**Input rows**:

========

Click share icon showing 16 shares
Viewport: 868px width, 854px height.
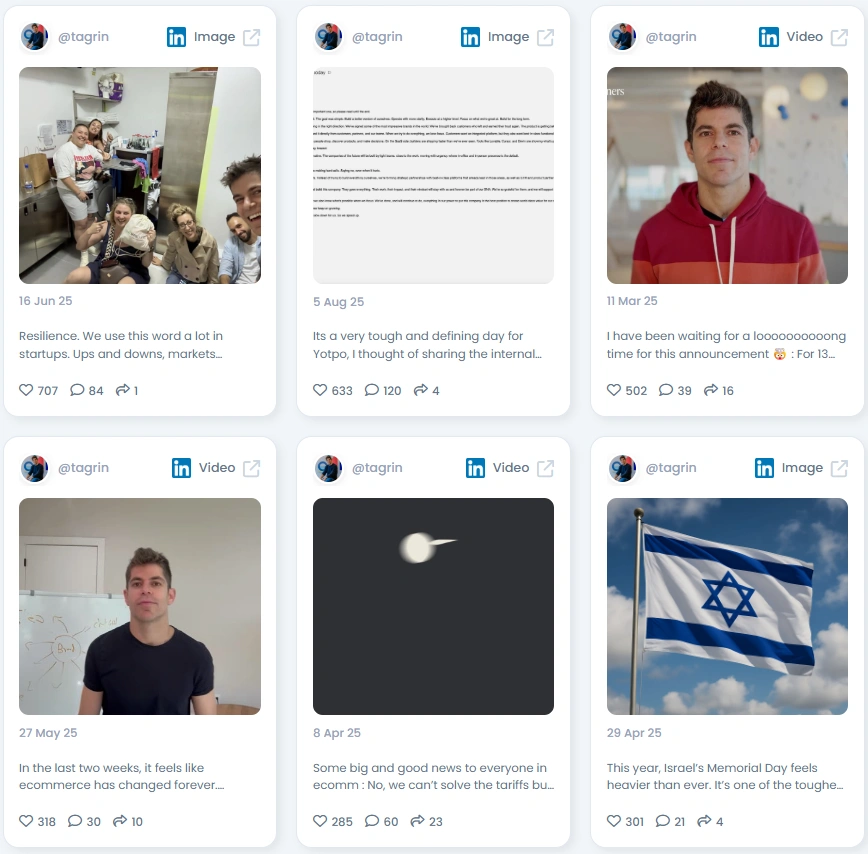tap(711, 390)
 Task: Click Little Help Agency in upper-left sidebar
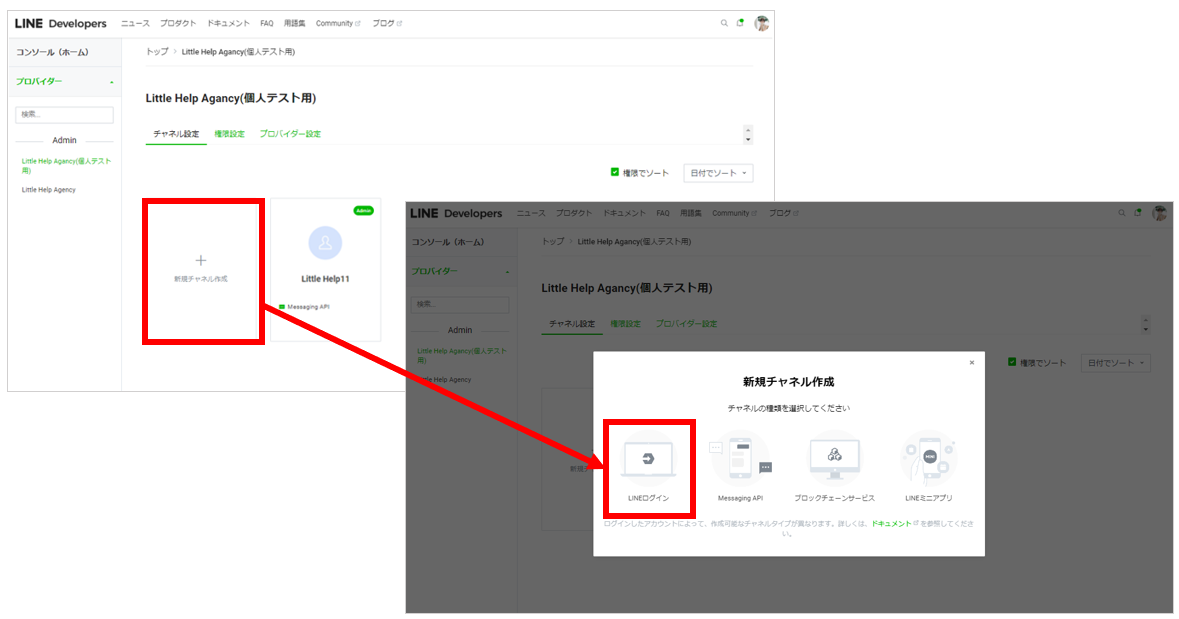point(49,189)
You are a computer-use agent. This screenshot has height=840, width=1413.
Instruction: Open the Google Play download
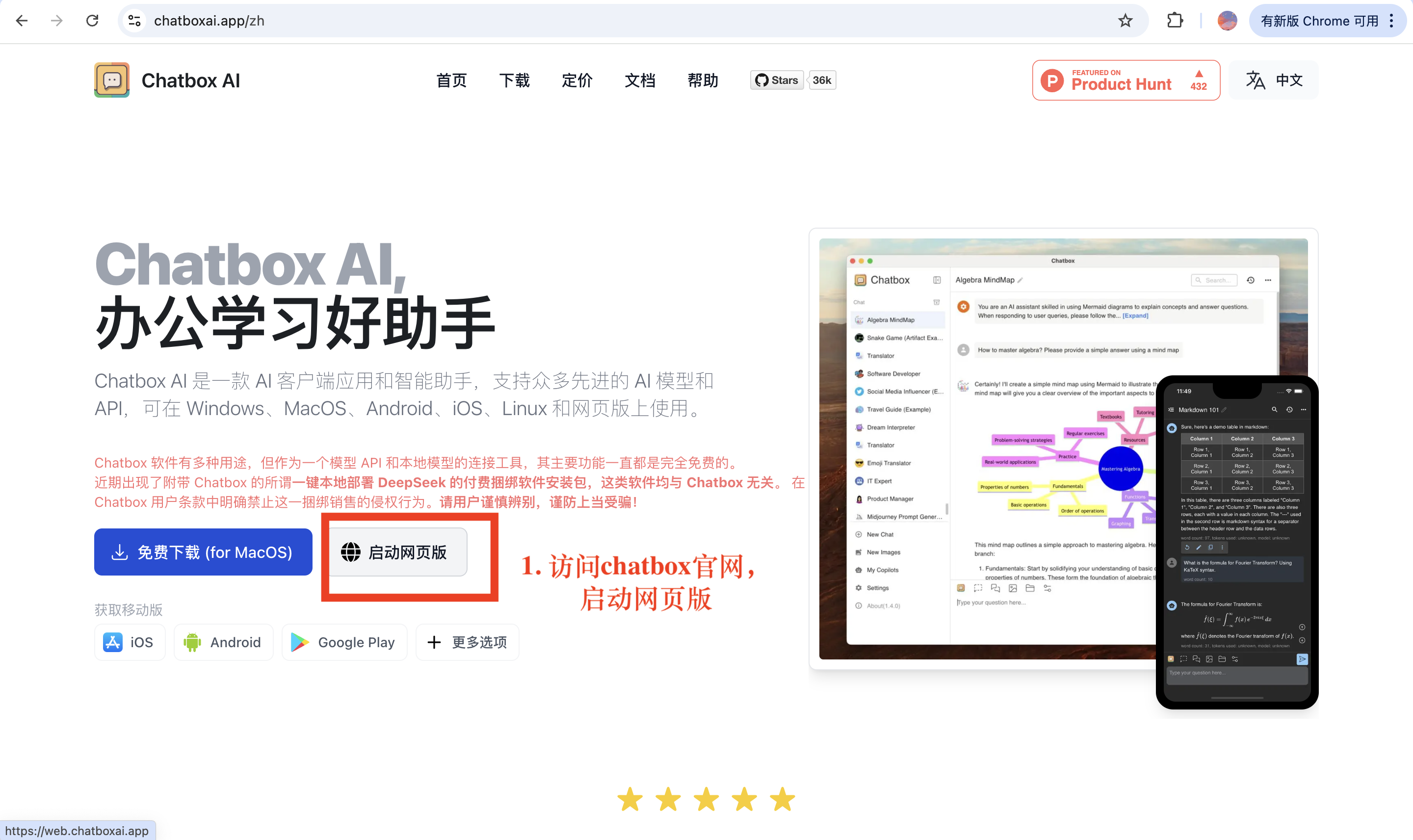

========

**Short task**: Replace each "Click" in the listing above with "Select", keep everything else unchanged, and write out the listing again without the pictures.

**Response to this task**:
Select share icon showing 16 shares
Viewport: 868px width, 854px height.
tap(711, 390)
 Task: Select Little Help Agency in upper-left sidebar
point(49,189)
You are a computer-use agent. This screenshot has height=840, width=1413.
Instruction: Open the Google Play download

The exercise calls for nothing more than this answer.